> _WORK INSTRUCTION_: Taking the records line by line, how many lines contain the word "status"? Answer with the number only.

> _PROVIDED INFORMATION_:
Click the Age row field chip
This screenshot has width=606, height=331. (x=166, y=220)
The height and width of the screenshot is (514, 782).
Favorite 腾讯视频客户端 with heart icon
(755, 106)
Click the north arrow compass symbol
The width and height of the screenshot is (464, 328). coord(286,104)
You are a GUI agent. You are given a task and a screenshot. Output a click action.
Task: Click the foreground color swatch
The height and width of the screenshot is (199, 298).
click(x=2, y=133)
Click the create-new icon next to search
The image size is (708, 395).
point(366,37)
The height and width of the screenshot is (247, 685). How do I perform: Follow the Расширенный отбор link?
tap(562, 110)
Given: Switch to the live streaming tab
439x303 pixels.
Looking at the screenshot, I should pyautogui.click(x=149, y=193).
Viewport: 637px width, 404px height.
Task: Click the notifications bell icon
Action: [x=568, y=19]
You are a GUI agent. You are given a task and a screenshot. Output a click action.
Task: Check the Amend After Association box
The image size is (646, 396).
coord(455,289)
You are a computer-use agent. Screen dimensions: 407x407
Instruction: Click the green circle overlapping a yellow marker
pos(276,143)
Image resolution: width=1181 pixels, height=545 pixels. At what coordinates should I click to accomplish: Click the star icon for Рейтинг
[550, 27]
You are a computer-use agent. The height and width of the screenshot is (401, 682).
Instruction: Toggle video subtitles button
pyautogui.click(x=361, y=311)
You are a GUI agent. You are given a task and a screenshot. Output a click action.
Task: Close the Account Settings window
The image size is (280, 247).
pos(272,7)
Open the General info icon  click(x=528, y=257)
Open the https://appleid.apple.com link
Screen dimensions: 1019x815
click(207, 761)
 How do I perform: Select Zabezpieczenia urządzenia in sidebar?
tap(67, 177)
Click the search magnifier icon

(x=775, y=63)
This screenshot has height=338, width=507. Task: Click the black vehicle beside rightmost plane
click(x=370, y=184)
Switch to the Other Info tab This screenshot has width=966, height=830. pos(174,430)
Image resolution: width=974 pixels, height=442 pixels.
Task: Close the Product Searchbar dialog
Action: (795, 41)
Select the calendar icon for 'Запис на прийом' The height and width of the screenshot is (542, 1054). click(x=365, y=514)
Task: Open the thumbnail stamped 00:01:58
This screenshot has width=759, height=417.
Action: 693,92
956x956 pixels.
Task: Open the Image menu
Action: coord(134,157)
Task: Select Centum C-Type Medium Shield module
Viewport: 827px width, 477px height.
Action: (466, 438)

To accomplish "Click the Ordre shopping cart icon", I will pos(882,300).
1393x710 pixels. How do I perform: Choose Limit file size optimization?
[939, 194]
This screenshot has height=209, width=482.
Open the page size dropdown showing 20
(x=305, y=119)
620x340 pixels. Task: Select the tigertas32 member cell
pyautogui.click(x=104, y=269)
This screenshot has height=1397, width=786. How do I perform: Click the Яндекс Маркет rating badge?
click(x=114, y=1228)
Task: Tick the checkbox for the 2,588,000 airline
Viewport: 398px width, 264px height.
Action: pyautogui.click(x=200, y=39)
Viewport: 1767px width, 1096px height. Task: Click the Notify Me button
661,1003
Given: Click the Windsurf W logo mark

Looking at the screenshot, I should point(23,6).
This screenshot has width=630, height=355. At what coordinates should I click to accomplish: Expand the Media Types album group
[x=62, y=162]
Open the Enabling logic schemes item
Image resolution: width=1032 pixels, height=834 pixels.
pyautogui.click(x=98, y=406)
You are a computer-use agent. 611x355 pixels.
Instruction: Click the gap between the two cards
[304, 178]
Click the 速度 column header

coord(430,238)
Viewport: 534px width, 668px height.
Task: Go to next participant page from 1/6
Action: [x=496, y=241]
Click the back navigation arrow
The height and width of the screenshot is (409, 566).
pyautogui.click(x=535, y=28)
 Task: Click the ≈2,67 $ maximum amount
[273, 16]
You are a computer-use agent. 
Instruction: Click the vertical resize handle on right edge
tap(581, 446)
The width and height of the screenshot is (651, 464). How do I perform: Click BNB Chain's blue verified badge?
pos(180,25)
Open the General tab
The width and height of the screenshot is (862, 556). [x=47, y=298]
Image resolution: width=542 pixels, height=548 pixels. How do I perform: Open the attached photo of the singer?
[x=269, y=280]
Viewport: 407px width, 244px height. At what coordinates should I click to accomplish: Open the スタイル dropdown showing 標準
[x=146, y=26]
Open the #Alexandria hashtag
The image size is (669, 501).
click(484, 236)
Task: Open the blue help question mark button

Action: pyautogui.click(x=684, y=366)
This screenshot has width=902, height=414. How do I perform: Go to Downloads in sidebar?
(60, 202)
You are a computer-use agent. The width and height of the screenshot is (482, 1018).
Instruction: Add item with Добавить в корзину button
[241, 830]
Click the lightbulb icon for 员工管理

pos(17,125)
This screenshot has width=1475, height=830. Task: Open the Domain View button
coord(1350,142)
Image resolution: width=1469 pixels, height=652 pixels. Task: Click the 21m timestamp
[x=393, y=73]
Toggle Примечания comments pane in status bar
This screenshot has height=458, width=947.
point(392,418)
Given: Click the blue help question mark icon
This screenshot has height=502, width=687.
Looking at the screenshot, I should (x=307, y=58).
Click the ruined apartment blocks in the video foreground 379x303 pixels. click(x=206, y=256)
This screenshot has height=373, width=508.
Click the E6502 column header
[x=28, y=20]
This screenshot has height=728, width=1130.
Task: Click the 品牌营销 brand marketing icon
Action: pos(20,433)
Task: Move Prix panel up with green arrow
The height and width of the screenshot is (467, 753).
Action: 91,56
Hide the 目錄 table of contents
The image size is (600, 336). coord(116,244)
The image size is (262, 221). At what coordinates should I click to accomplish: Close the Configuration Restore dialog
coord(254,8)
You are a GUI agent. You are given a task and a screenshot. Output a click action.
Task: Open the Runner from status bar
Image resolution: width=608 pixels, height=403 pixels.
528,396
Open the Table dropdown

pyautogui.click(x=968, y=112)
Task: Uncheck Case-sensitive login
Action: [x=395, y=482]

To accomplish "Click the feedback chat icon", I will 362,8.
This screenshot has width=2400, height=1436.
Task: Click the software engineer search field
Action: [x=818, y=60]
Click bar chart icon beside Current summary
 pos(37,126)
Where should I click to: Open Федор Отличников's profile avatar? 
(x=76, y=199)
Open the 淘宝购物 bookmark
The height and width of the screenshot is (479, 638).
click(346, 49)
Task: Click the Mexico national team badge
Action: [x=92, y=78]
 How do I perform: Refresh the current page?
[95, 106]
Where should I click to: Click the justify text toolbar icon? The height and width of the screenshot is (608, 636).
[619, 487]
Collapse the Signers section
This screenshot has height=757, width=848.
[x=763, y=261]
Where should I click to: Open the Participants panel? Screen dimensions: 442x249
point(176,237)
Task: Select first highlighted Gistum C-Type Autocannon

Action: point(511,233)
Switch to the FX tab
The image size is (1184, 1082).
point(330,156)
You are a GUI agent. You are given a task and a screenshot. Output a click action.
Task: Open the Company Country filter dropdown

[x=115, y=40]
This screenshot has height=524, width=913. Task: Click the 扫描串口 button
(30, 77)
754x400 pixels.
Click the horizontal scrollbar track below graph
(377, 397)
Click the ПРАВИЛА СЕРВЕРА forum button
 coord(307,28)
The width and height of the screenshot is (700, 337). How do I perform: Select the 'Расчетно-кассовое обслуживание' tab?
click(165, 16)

> _RESULT OF THE TASK_: 2